Action item:
Since the entries below must stay intact, return each one exactly.

Supplied data:

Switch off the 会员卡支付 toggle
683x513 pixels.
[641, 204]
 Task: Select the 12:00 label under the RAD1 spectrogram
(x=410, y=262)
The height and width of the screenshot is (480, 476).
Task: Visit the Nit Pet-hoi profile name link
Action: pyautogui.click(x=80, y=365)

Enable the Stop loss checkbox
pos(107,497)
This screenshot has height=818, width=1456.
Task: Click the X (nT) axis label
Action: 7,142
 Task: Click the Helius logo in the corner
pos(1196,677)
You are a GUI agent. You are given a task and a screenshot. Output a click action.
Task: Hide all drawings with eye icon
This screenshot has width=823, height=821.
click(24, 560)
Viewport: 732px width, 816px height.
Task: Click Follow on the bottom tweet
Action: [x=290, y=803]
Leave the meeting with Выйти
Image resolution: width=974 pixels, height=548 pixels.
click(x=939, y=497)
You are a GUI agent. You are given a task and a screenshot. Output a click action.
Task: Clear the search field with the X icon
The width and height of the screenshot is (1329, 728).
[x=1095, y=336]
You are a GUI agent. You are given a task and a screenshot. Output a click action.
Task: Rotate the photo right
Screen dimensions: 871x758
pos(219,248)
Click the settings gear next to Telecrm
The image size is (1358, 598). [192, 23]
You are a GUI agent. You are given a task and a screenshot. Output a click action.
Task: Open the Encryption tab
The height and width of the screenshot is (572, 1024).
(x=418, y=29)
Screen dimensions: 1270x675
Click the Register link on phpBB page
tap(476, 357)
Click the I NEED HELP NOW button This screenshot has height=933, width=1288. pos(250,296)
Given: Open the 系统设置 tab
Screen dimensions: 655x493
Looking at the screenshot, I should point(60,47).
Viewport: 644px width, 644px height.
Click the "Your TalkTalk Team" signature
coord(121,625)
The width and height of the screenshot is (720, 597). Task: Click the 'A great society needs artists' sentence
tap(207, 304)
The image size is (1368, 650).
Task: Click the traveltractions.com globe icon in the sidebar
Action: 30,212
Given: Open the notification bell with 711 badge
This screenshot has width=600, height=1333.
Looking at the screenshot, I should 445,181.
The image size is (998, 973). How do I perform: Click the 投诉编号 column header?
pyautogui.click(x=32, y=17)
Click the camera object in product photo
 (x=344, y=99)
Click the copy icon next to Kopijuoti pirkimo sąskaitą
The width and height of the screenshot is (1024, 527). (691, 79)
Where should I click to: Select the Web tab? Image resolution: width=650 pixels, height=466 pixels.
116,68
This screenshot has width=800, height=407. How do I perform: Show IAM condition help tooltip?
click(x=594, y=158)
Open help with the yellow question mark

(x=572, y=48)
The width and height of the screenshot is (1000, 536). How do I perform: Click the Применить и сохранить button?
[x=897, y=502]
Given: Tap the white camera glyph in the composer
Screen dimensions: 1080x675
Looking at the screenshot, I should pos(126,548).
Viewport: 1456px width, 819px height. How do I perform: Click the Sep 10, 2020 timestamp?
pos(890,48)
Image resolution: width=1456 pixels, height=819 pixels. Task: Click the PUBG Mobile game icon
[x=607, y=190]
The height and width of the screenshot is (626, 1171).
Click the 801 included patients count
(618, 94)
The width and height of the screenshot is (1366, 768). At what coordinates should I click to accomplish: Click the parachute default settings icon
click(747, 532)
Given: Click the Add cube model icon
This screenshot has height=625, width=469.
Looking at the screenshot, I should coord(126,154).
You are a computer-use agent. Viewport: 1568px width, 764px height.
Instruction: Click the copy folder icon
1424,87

Response to the task:
Switch off the 会员卡支付 toggle
683x513 pixels.
[641, 204]
 Task: Select the 12:00 label under the RAD1 spectrogram
(x=410, y=262)
The height and width of the screenshot is (480, 476).
Task: Visit the Nit Pet-hoi profile name link
Action: pyautogui.click(x=80, y=365)

Enable the Stop loss checkbox
pos(107,497)
This screenshot has height=818, width=1456.
Task: Click the X (nT) axis label
Action: 7,142
 Task: Click the Helius logo in the corner
pos(1196,677)
You are a GUI agent. You are given a task and a screenshot. Output a click action.
Task: Hide all drawings with eye icon
This screenshot has width=823, height=821.
click(24, 560)
Viewport: 732px width, 816px height.
Task: Click Follow on the bottom tweet
Action: [x=290, y=803]
Leave the meeting with Выйти
Image resolution: width=974 pixels, height=548 pixels.
click(x=939, y=497)
You are a GUI agent. You are given a task and a screenshot. Output a click action.
Task: Clear the search field with the X icon
The width and height of the screenshot is (1329, 728).
[x=1095, y=336]
You are a GUI agent. You are given a task and a screenshot. Output a click action.
Task: Rotate the photo right
Screen dimensions: 871x758
pos(219,248)
Click the settings gear next to Telecrm
The image size is (1358, 598). [192, 23]
You are a GUI agent. You are given a task and a screenshot. Output a click action.
Task: Open the Encryption tab
The height and width of the screenshot is (572, 1024).
(x=418, y=29)
Screen dimensions: 1270x675
Click the Register link on phpBB page
tap(476, 357)
Click the I NEED HELP NOW button This screenshot has height=933, width=1288. pos(250,296)
Given: Open the 系统设置 tab
Screen dimensions: 655x493
Looking at the screenshot, I should point(60,47).
Viewport: 644px width, 644px height.
Click the "Your TalkTalk Team" signature
coord(121,625)
The width and height of the screenshot is (720, 597). Task: Click the 'A great society needs artists' sentence
tap(207, 304)
The image size is (1368, 650).
Task: Click the traveltractions.com globe icon in the sidebar
Action: 30,212
Given: Open the notification bell with 711 badge
This screenshot has width=600, height=1333.
Looking at the screenshot, I should 445,181.
The image size is (998, 973). How do I perform: Click the 投诉编号 column header?
pyautogui.click(x=32, y=17)
Click the camera object in product photo
 (x=344, y=99)
Click the copy icon next to Kopijuoti pirkimo sąskaitą
The width and height of the screenshot is (1024, 527). (691, 79)
Where should I click to: Select the Web tab? Image resolution: width=650 pixels, height=466 pixels.
116,68
This screenshot has width=800, height=407. How do I perform: Show IAM condition help tooltip?
click(x=594, y=158)
Open help with the yellow question mark

(x=572, y=48)
The width and height of the screenshot is (1000, 536). How do I perform: Click the Применить и сохранить button?
[x=897, y=502]
Given: Tap the white camera glyph in the composer
Screen dimensions: 1080x675
Looking at the screenshot, I should pos(126,548).
Viewport: 1456px width, 819px height. How do I perform: Click the Sep 10, 2020 timestamp?
pos(890,48)
Image resolution: width=1456 pixels, height=819 pixels. Task: Click the PUBG Mobile game icon
[x=607, y=190]
The height and width of the screenshot is (626, 1171).
Click the 801 included patients count
(618, 94)
The width and height of the screenshot is (1366, 768). At what coordinates should I click to accomplish: Click the parachute default settings icon
click(747, 532)
Given: Click the Add cube model icon
This screenshot has height=625, width=469.
Looking at the screenshot, I should coord(126,154).
You are a computer-use agent. Viewport: 1568px width, 764px height.
Instruction: Click the copy folder icon
1424,87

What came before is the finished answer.